◆ Data listing:
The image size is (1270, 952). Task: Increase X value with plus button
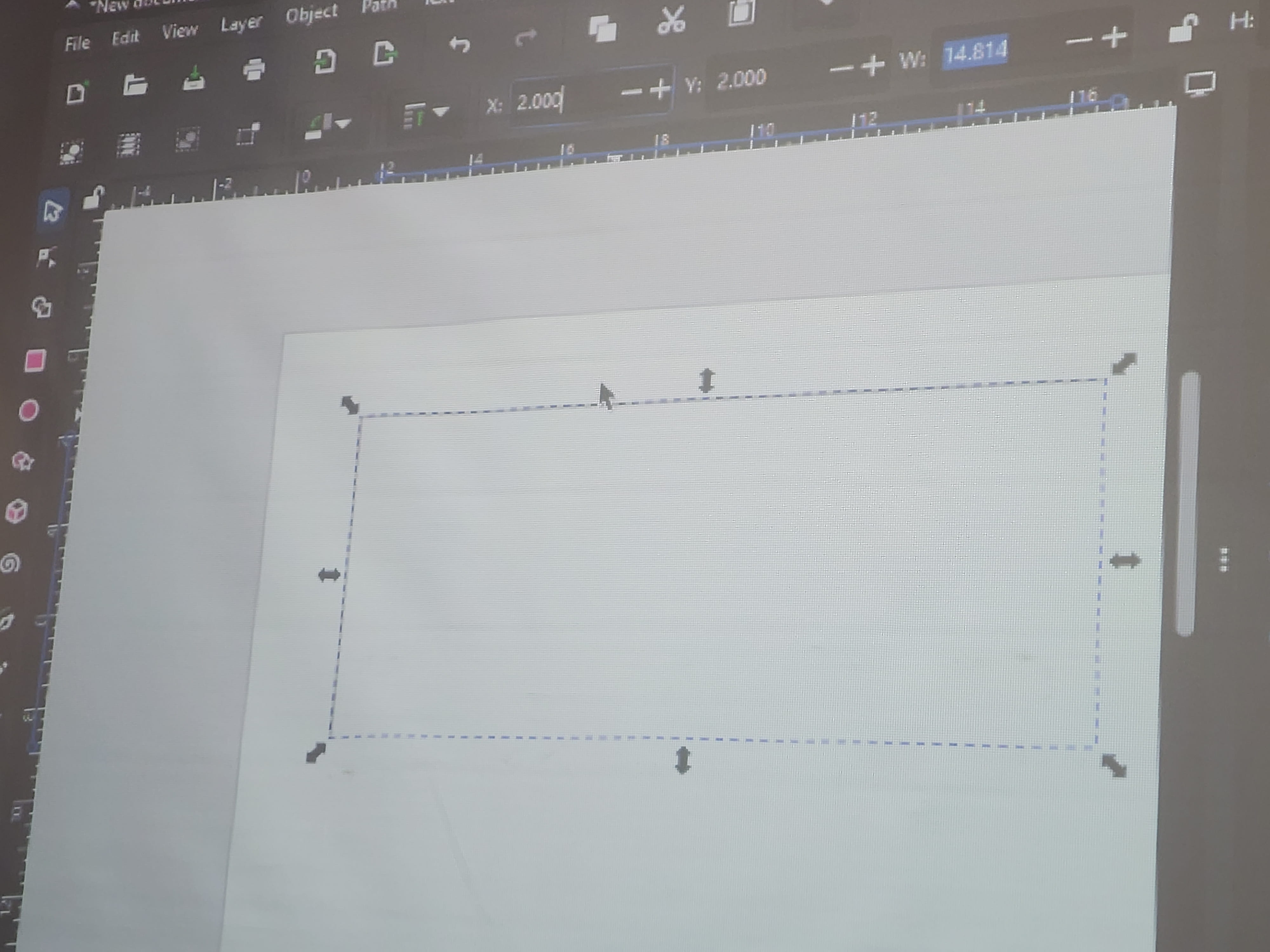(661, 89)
==
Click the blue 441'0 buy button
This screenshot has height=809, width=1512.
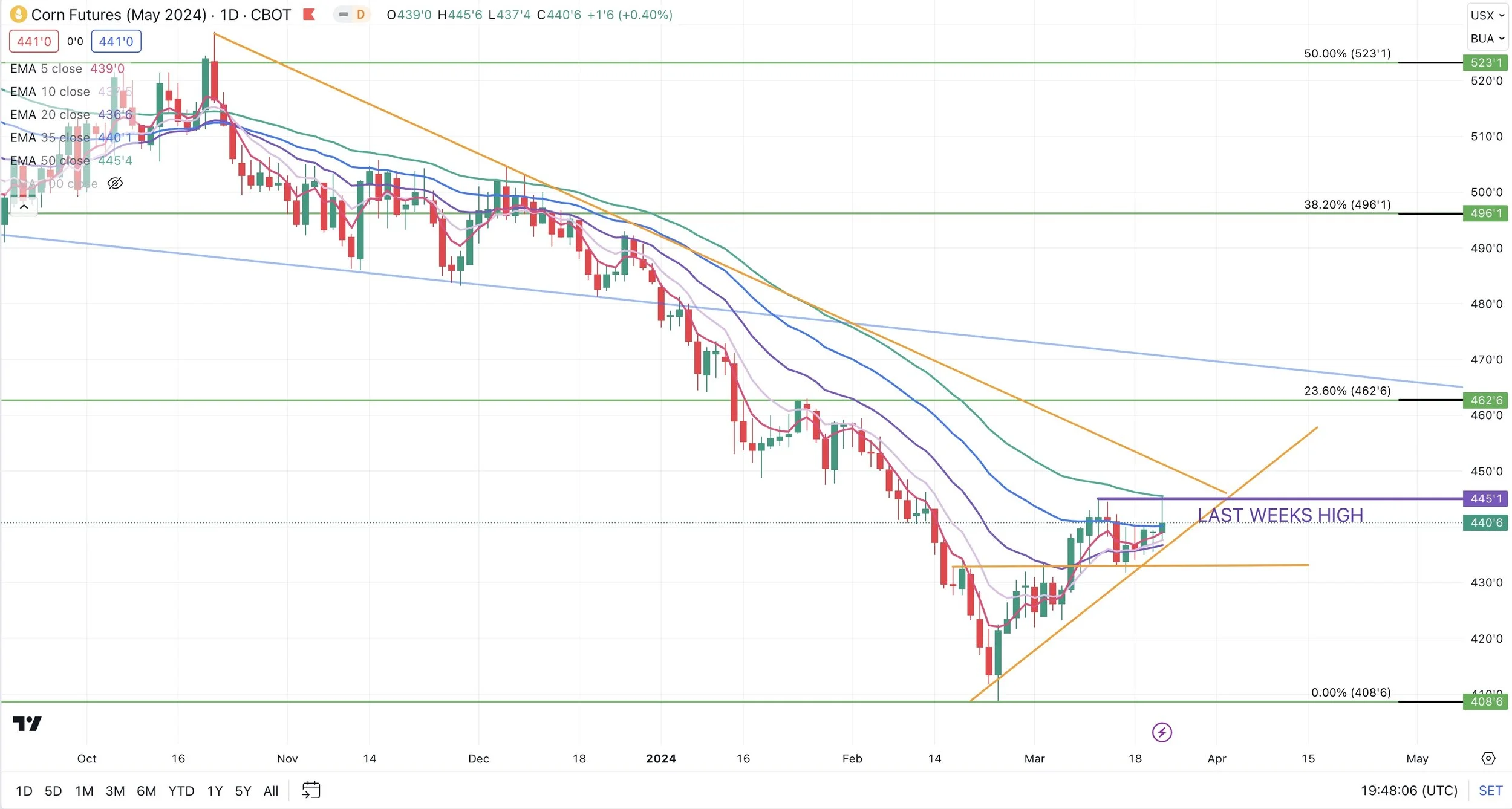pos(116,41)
...
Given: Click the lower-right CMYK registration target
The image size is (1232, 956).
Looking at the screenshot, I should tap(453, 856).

◆ Requirement:
Return every line from the entries above that includes the word "Click".

◆ Written answer:
Click the blue 441'0 buy button
Given: Click the lower-right CMYK registration target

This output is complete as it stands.